Pam's Points: Haslam yields to ACA website, crunch time for Berke's anti-crime efforts

photo Tennessee Gov. Bill Haslam

Haslam's Obamacare back-pedal

Remember how Tennessee's Republican Gov. Bill Haslam joined many other GOP governors in dismissing the Affordable Care Act and not taking the money offered with Obamacare to expand Medicaid - TennCare in the Volunteer State?

You probably remember the official rant: The federal program was so terrible and the rollout was so botched and everything was so behind and bad and the state could do it better ...

Well, with little fanfare - in fact, not even a heads-up - TennCare enrollees who arrive now for their annual one-on-one appointments and re-registration are being handed a blue card and sent to a computer kiosk to apply for state-operated Medicaid through, you got it, the ACA's HealthCare.gov website.

But it gets better. Tenncare recipients are having to add to the already stressed HealthCare.gov site because Tennessee's rollout of its own required "single online application process" (that would include quick, real-time feedback like HealthCare.gov) is itself so far behind that state officials won't estimate a completion date.

The state's $35.7 million program ($32 million from federally allocated money) began more than 12 months ago. A state spokeswoman blamed the delay of TEDS (the Tennessee Eligibility Determination System) on a lack of "federal guidance." Never mind that Georgia and several other states managed to get their systems up and running just fine.

So it turns out that the governor who has been talking about making Tennessee "ready to work" in the computer-heavy 21st century has so failed with Tennessee's own online-application program that it had to pass off a state responsibility to the "botched" Obamacare application system.

Rep. JoAnn Favors, of Chattanooga, hit the nail on the head in talking with Times Free Press reporter Kate Harrison: "To me, that shows a deficit in state management," Favors said. "If it's not ready, why would you shift such a tremendous need over to the federal government - especially when [state officials] have been so critical of that site?"

Youth shooting focus

Youth shootings in Chattanooga more than doubled in 2013 compared to 2012. Last year, the city recorded 122 shooting incidents that injured 139 victims.

Chattanooga Mayor Andy Berke made crime - and particularly gun violence - a priority when he took office in April.

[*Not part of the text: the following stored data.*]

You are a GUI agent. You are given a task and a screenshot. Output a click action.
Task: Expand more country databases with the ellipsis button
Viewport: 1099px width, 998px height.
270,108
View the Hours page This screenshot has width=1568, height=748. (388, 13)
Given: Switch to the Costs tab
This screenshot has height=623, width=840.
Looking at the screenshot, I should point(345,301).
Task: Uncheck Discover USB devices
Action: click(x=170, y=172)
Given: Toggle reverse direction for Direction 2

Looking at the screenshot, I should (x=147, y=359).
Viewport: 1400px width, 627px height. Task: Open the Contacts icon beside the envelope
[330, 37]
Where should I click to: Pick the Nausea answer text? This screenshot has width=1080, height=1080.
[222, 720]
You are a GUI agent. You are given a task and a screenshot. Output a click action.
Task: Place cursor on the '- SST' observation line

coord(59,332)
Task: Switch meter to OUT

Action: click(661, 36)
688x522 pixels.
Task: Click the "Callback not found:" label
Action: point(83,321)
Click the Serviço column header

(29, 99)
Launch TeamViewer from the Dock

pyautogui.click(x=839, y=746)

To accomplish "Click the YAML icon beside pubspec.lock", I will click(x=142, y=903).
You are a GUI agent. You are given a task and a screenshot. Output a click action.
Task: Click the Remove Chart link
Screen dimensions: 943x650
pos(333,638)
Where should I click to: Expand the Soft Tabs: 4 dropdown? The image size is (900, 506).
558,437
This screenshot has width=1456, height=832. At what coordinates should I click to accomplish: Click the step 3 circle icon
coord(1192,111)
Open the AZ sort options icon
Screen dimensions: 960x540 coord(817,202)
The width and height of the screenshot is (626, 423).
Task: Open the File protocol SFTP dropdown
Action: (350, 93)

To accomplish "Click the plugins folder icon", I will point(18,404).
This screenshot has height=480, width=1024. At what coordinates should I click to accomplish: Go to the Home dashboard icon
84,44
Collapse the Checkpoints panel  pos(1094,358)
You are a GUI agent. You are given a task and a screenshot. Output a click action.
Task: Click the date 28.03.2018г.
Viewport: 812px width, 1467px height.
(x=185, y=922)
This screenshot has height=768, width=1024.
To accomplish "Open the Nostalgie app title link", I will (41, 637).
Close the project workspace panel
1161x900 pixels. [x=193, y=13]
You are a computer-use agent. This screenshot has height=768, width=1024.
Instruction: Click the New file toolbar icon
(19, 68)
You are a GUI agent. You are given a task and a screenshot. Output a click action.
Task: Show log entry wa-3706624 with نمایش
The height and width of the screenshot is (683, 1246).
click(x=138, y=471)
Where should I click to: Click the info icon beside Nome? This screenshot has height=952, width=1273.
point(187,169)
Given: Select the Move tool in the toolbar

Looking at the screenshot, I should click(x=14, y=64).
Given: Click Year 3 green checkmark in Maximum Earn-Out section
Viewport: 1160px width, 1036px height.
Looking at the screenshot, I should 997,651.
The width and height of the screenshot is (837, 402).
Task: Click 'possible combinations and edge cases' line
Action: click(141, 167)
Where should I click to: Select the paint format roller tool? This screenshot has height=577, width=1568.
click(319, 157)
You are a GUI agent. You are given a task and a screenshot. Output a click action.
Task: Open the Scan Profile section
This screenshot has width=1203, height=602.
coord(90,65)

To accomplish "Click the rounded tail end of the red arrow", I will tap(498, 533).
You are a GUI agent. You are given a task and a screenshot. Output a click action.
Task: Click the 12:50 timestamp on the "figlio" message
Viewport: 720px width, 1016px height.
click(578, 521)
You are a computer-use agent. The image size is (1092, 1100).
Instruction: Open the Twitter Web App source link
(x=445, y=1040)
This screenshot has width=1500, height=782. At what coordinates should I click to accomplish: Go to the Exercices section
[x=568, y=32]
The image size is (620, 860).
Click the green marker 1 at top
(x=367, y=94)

He took advantage of ongoing federal drug investigations to shape a new program he is calling the Violence Reduction Initiative. The numbers of shootings in the last two months of 2013 took a dive after 32 people were arrested in early November. Berke's new program will include a "come-to-Jesus" meeting expected in March when the next round of so-called "worst" criminals are rounded up. But then, Berke says, special help will be offered to entice those and other trouble-makers to change their ways.

Shooting numbers and cases compiled by Times Free Press reporter Beth Burger show that the late-year shooting drop followed another slump in April after a March 24 gang "truce."

Unfortunately, the truce didn't hold. Now we must hope that Berke's program will hold.

For that to happen, however, he must show the community that the November arrests - criticized as racist because all the men were black - will give way to the outreach promised: Job opportunities, education opportunities - alternatives to crime.

Cold hard facts

The brutal cold and the plight of homeless people with no shelter was hard to watch this week.

And while Chattanooga City Council members blasted questions at the Chattanooga Regional Homeless Coalition's new executive director on Tuesday, they ultimately voted to give the coalition $50,000 in emergency funds to staff an after-hours shelter at the Community Kitchen.

The new director and former board member, Steven Wright, acknowledged that the coalition didn't apply for money at budget time, citing his agency's lack of leadership then. The former executive director had resigned.

Fortunately for the homeless, the city has leaders. And on Tuesday, although it was bitterly cold outside, their hearts were warm.